I think I saw a python numerical library (whose name I forgot) that performed
some kind of scattered-data interpolation. I think it used a weigthed average
of first n neighbors. What I do in these cases is a nearest-neighbors search
using a k-dimensional tree to sort the data. Some simple 2D examples can be
seen in
http://www.talador.com.ar/jeremy/wasora/realbook/._realbook010.html
For two dimensional functions such as f(x,y) I once tried to do a 3-nearest
neighbors search, fit a plane as z = a*x + b*y + c an then evaluate the plane
z at the desired (x,y) location, but that approach had more problems than
advantages.
Actually, wasora is a piece of software I am writing that acts as a high-level
interface to GSL for most of its features (except multidim interpolation for
now, and ODE/DAE systems for which it uses SUNDIALS).

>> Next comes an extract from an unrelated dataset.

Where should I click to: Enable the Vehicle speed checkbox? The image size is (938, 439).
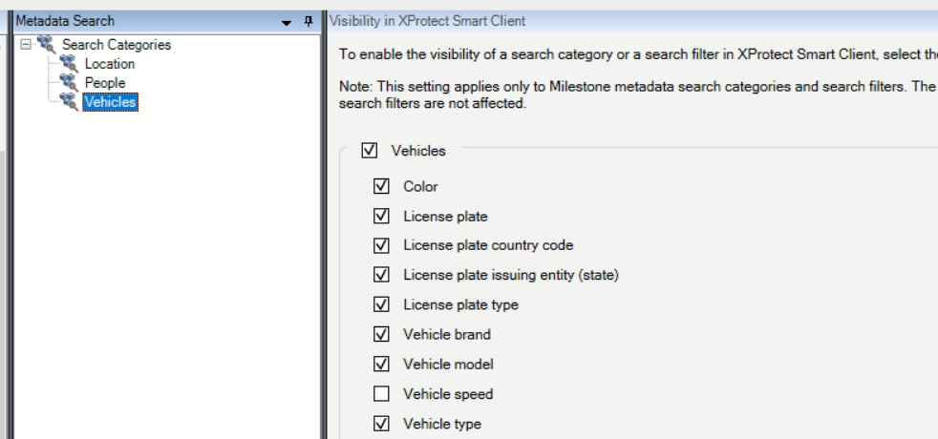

Some examples of the GSL
manual are rewritten as wasora inputs in
http://www.talador.com.ar/jeremy/wasora/realbook/._realbook015.html
If someone wants to try, comments are welcome.
> > 2. can these 2D interpolation routines be extended to n dimensions?
>
> Once the 2D code is imported I'd like to make at least a 3D linear
> interpolater, which should be straightforward.
Good. Are n dimensions straightforward also?
--
jeremy